本稿では、エンパワー 代表取締役社長であり、書籍「学歴なし、人脈なしなら、社長になれ!」(ダイヤモンド社刊)の著書である増井俊介氏に働くことや独立について、お話を伺いました。これからの人生に悩む人にヒントを授けてくれるかもしれません。
■低迷景気の中で躍進を続ける「買取大吉」
買取、リユース、リサイクル関連業界は、不況に強いと言われています。加えて、環境負荷低減への関心も、業界を活性化させる大きな追い風になっています。そんなリユース業界の中で注目を集めているのが、エンパワーが運営する「買取大吉」。
――「学歴なし、人脈なしなら、社長になれ!」はどのような思いから出版されたのですか?
私は現在48歳ですが、ときおり学生時代の友人などに会うと少し残念な思いが過ることがあります。まだまだビジネスパーソンとして可能性があるのに安定した社内の地位に固執しようとしている人がいたり、逆に老後の計画が杜撰で大丈夫かなと思える人もいました。これは私の友人に限らないのではないかと思い、書籍を出版することにしました。
■親の世代とは環境が劇的に変化した
――日本では、終身雇用と年功序列の仕組みが確立され、長く勤めれば給料が上がり、退職金もある程度保証されるという構図がありました。ところが最近はそうではありませんね。
私の父の時代なら、たとえば郵便局の定期預金をすると、7~8%もの金利がありました。ある程度の退職金もあり、貯金しておけば安泰でしたが、今はお金を預けても増えません。だからといって投資だ、と言ってもリスクもあるし、年金だって今後どうなるかわかりません。
仮に65歳で退職したとして、残り30年程度を、年金と貯金で賄えるでしょうか?1年に200万かかるとしても6,000万円。物価が上がればもっと必要になります。銀行に預ければお金が増える時代ではない今、親の人生をそのまま投影してもダメなんです。老後の準備もしっかりしておかないと。
■生涯現役、雇われないという働き方もある
――普段の仕事や生活が忙しくて、「自分事」の問題として認識できない人がほとんどなのでしょうね?
サラリーマンとして頑張っても定年まで働けるかどうかは保証されているわけではない。老後の心配もしなければいけない。そのことに気づいていても忙殺されている。そういう方が多いのが実態ではないでしょうか?

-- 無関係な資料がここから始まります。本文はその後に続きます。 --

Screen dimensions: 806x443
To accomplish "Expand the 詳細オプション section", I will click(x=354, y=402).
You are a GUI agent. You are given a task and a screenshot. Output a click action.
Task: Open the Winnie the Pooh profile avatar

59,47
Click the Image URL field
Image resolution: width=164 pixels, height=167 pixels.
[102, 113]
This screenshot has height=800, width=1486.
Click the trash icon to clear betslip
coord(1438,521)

そこで、一念発起して「雇われない生き方」をしてはどうか?退職した後にも不労所得を得る準備を今からしてはどうか?そんな提案を、この書籍を通じて行ったのです。
■低リスク独立にはフランチャイズ加盟
――増井さんがエンパワーの社長となり、「買取大吉」のFC展開が好調だそうですね。
正直に言えば、リユース市場が伸び続けているということもあるかと思います。また、「買取大吉」のフランチャイズは、経験がない方でも成功する可能性が高いので、それを高く評価されたのかと思います。

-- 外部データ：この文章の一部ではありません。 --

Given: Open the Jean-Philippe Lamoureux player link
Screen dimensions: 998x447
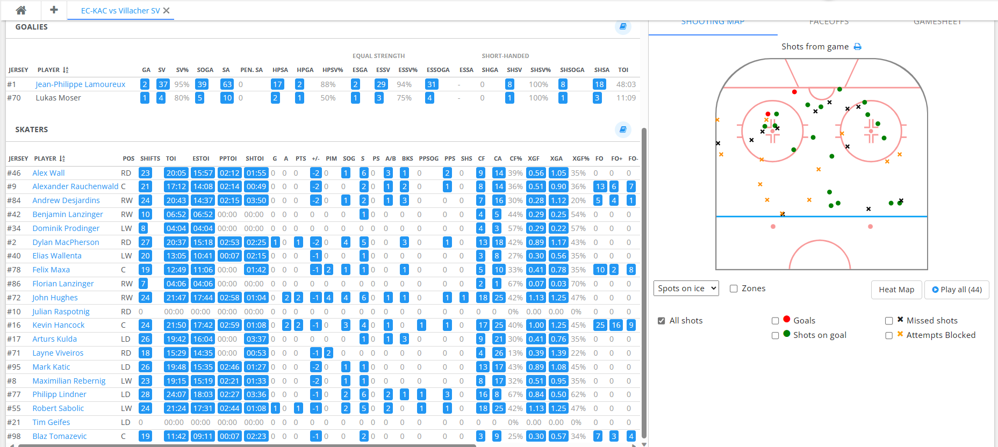Looking at the screenshot, I should (x=80, y=84).
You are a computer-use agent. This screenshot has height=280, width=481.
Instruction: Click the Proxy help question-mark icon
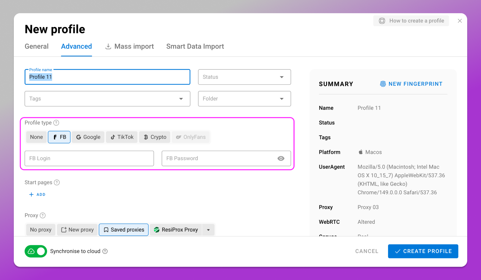coord(43,215)
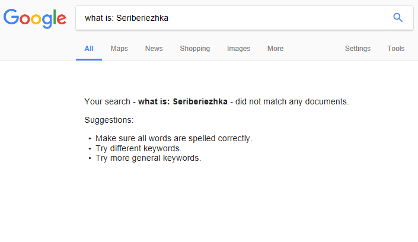Click the blue magnifying glass search icon

pos(398,18)
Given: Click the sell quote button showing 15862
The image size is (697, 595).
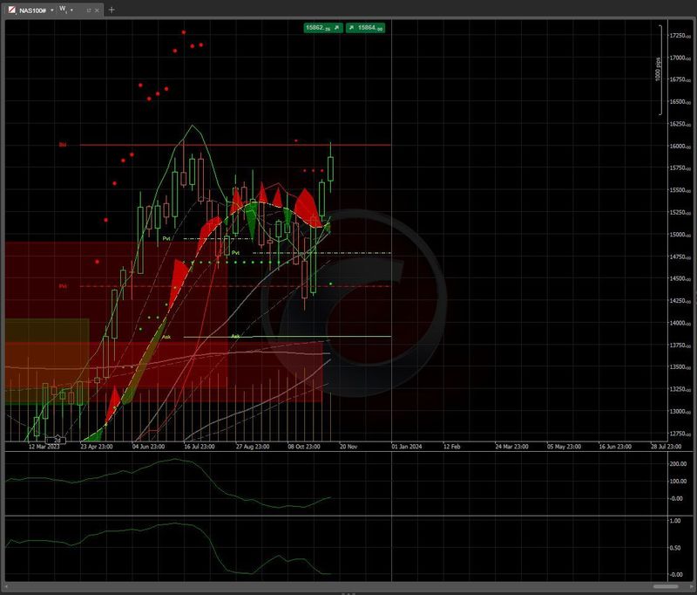Looking at the screenshot, I should tap(321, 27).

普通に起業すると5年でつぶれてしまうところがほとんど。そういった意味ではFCで起業するという選択肢が良いと思います。一方で、フランチャイズオーナーというのは、一人の経営者です。私は、経営者としての心構えを持つことこそが成功の秘訣だと考え、そのことを言い続けています。これが多くの人の気持ちに響き、成功を夢見て一歩を踏み出す方が多いのかと思います。たとえいくつになっても、事業への意欲というのは引き出せるものだと思っています。
■直近1年間のFC店舗継続率99%
――直近1年間の店舗継続率が99%と伺いました。どのようなビジネスモデルですか?
社名の「エンパワー」は、英語表記では「EN-POWER」と書きます。ENとは“縁”であり“円”。人とのご縁がつながり、それが乗数的な力となって円すなわち利益をもたらすという意味であると、創業者から伺いました。
FC事業は、独立起業する中では成功する確率は高いのですが、それでも開業1年以内に30%も撤退するところがあるようですね。私どもには考えられないことですが、FCブランドを見極めることも大切だと思います。既に申し上げたように、リユース市場はコロナ禍においても伸び続けており、不況に強い産業なんです。

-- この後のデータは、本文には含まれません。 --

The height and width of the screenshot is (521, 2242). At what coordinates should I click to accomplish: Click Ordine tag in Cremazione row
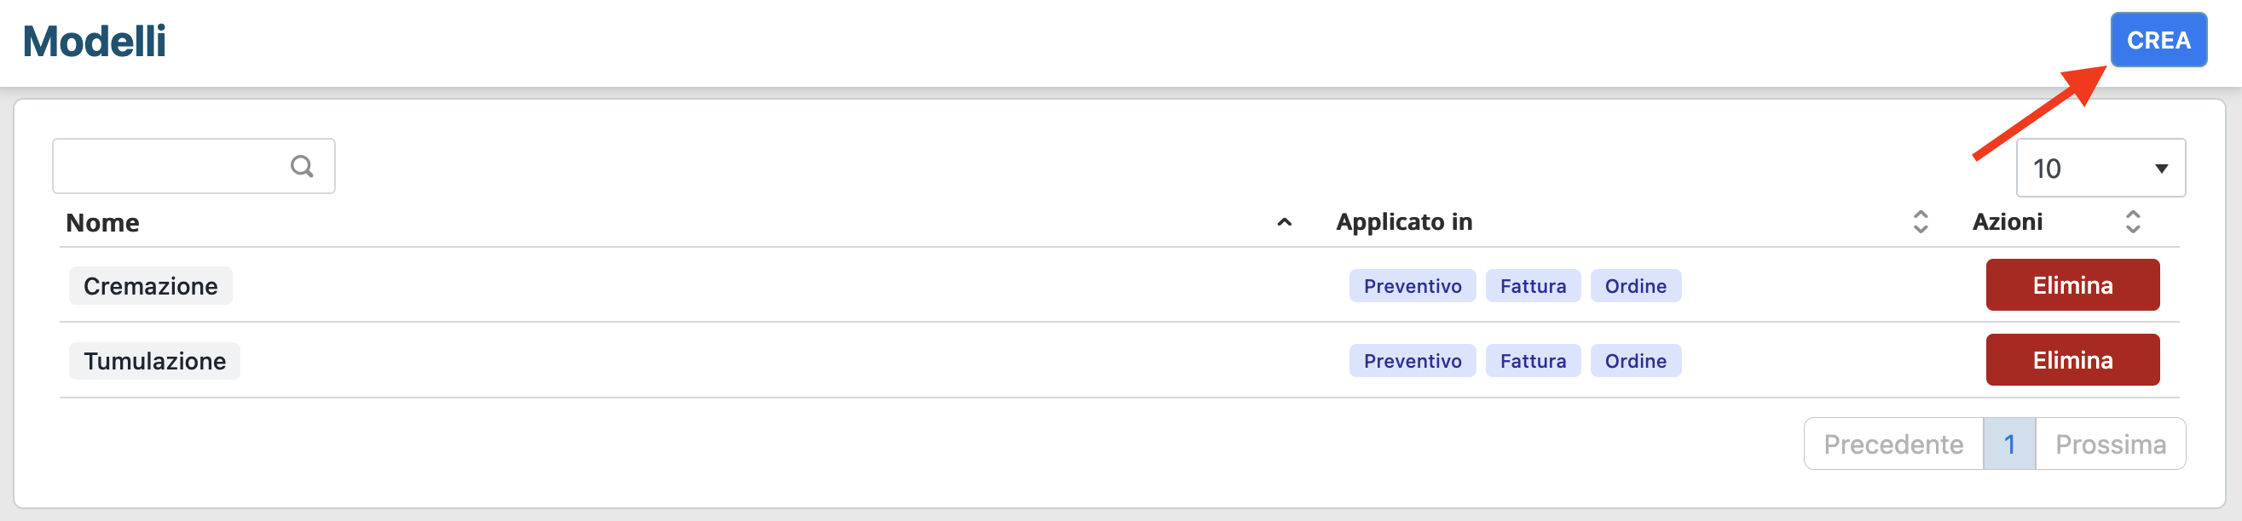(1635, 286)
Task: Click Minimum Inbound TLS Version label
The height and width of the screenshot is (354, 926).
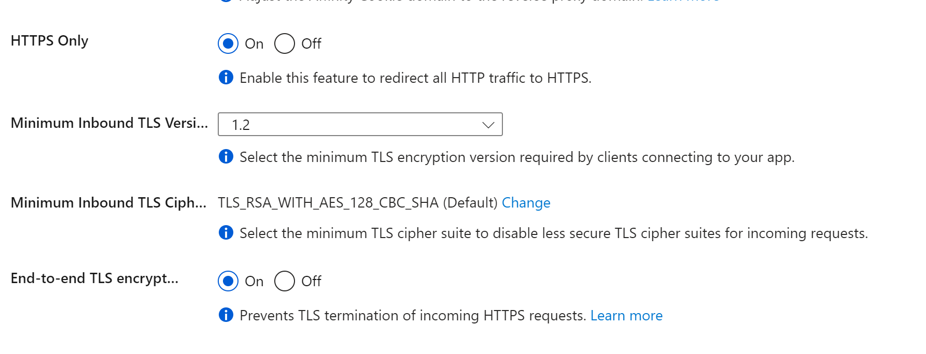Action: [x=109, y=123]
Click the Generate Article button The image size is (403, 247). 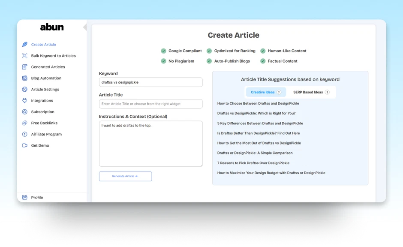125,176
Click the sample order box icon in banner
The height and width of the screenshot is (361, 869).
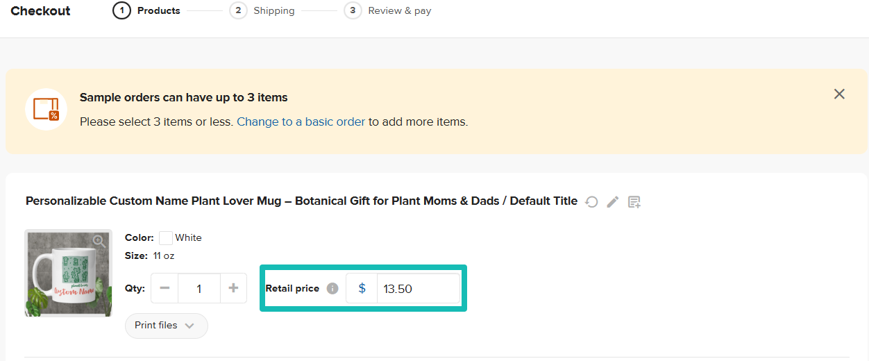(46, 110)
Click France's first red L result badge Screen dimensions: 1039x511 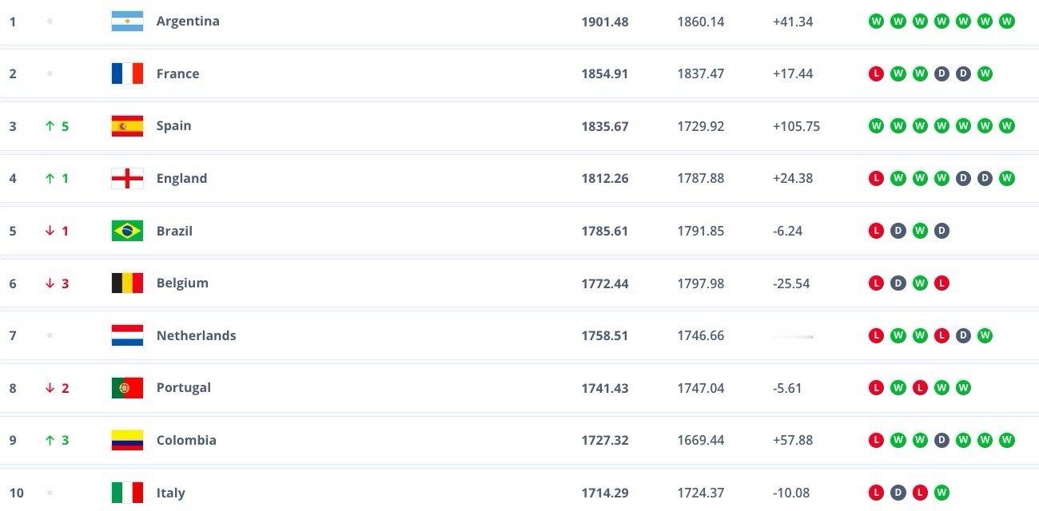pos(876,73)
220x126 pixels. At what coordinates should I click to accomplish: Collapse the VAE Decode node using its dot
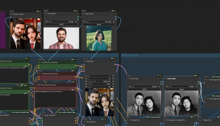pos(85,122)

「買取大吉」のような買取専門店は、まだまだ展開できるほど余地が残っています。店舗は5~10坪程度で良いですし、従業員を雇わなくても運営できるのでリスクが少ないんですよね。また、「買取大吉」では各店舗にSVが付き、直営店で培ったさまざまなノウハウを提供するなどサポートにも力を入れています。リユース業界の経験がなくても、年商1億円を突破される方もおり、これからの日本においても、大変魅力的な選択肢であると思いますね。